Friday, December 1, 2017

Don't Get Me Started: December 1, 2017

Sometimes I want to teach how to run a small business. How does this relate to the fact that my trophy wife spent yesterday on top of a pump house? All day. With me steppin’ and fetchin’ tools and cutting up roofing shingles?

It’s like this. Out where our farm is located, you can’t hire anyone to do small jobs. I’m not even sure you can hire anyone to do big ones that easily. Oh, let me revise my premise. You might find someone if you are willing to ignore multiple stays in prison, severe meth addiction, and the stickiest fingers this side of Las Vegas, in the hiring.

We’re a little choosy.

Oh, we asked around and were referred to a man who “just loved” to do small jobs. He actually made it out to the farm to look at the job on the second try at an appointed time. He said he would check some material prices and get back with us. That was nearly three months ago.

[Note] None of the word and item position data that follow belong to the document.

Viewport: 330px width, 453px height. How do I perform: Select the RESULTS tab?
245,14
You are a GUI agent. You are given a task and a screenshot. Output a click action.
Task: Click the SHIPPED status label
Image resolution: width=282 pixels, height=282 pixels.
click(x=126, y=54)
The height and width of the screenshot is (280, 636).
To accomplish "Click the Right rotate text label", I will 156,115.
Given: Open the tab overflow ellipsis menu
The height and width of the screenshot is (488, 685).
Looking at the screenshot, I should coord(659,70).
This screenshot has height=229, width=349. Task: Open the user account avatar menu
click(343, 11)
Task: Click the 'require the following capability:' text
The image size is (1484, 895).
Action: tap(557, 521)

So, we finally “backed our ears,” as Sainted Mother would say, and did it ourselves, my wife and I. We succeeded, she serving as “La Jefa” and me as “Jimmie Gofetch.” It’s done now and we can move on. To hell with the local contractor.

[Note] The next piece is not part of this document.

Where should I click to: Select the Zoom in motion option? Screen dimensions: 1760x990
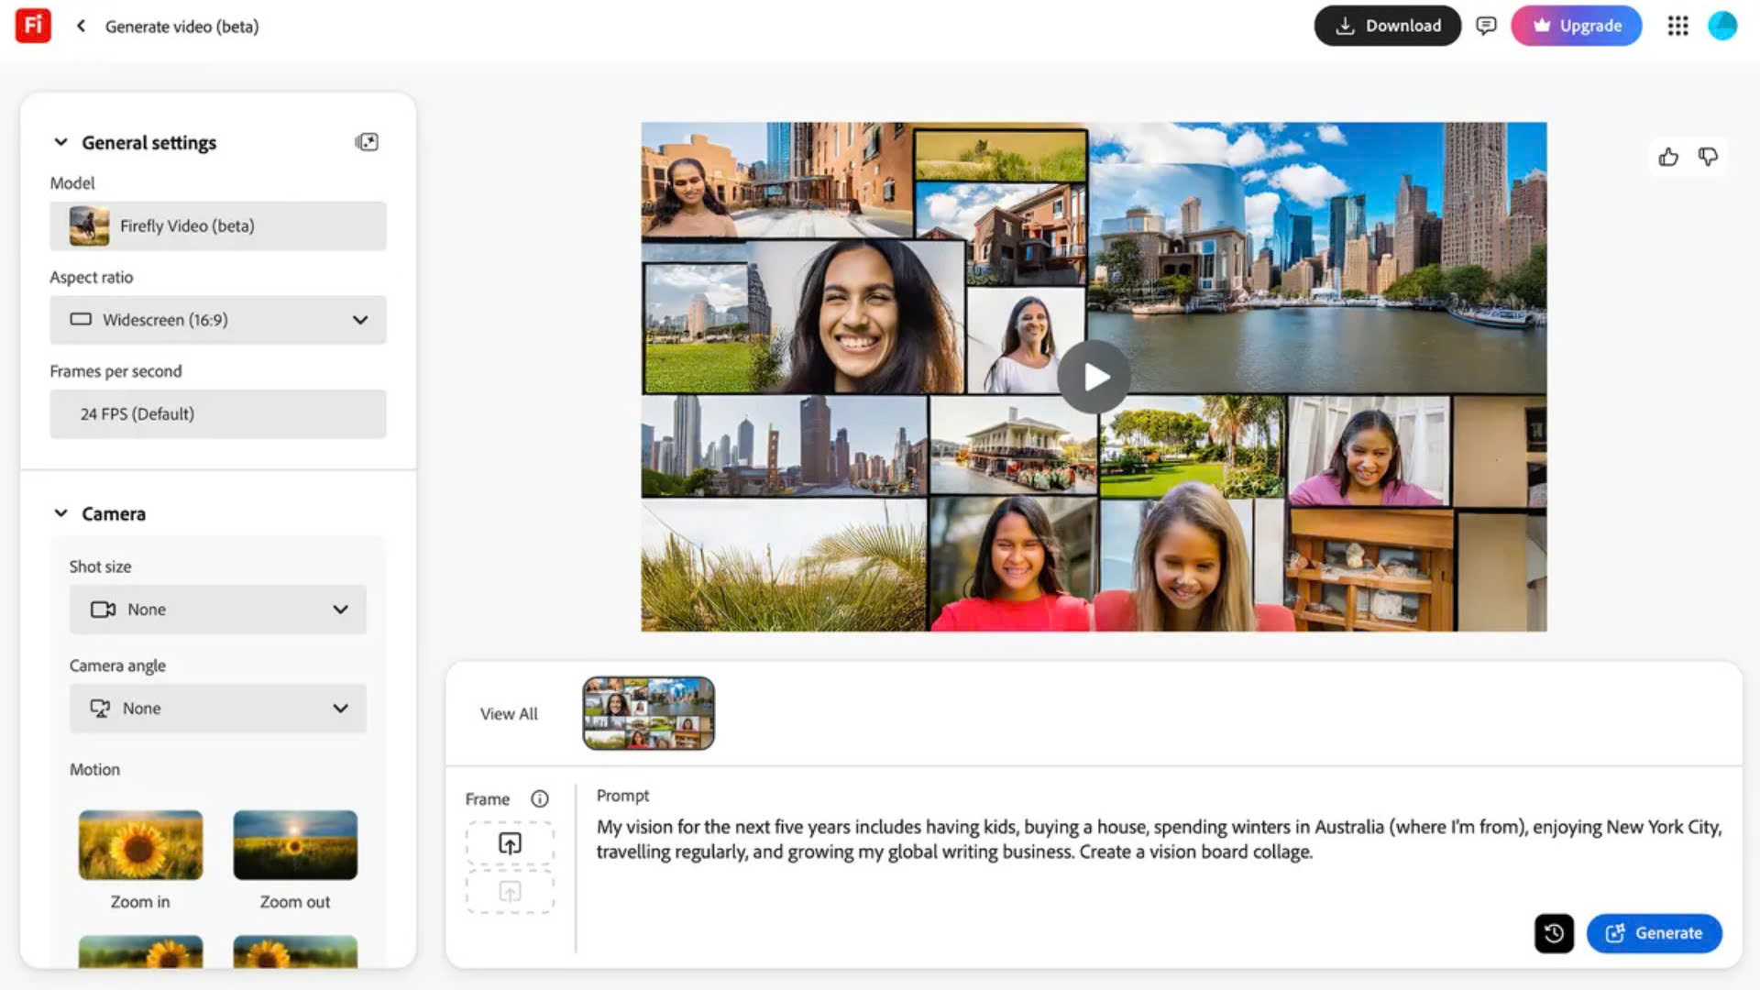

Honestly, I don’t know how people expect a business to succeed like that. I could have understood it if the man had said, “that’s not really my can of beer.” Disappearing, though, strikes him off the list for any future work or referrals. Consider too, that between my wife and her family, they know practically everyone in the county. It doesn’t take long for failure to overtake a person. Ask the former politician who lost an election by a dozen or so votes after she was rude to the Lady Hazel, my mother-in-law.

I think about small business success sometimes when I’m travelling the back roads of the state and come across an abandoned diner or retail shop on a road that maybe handles 100 vehicles on a good day in an area with a population of one person per square mile.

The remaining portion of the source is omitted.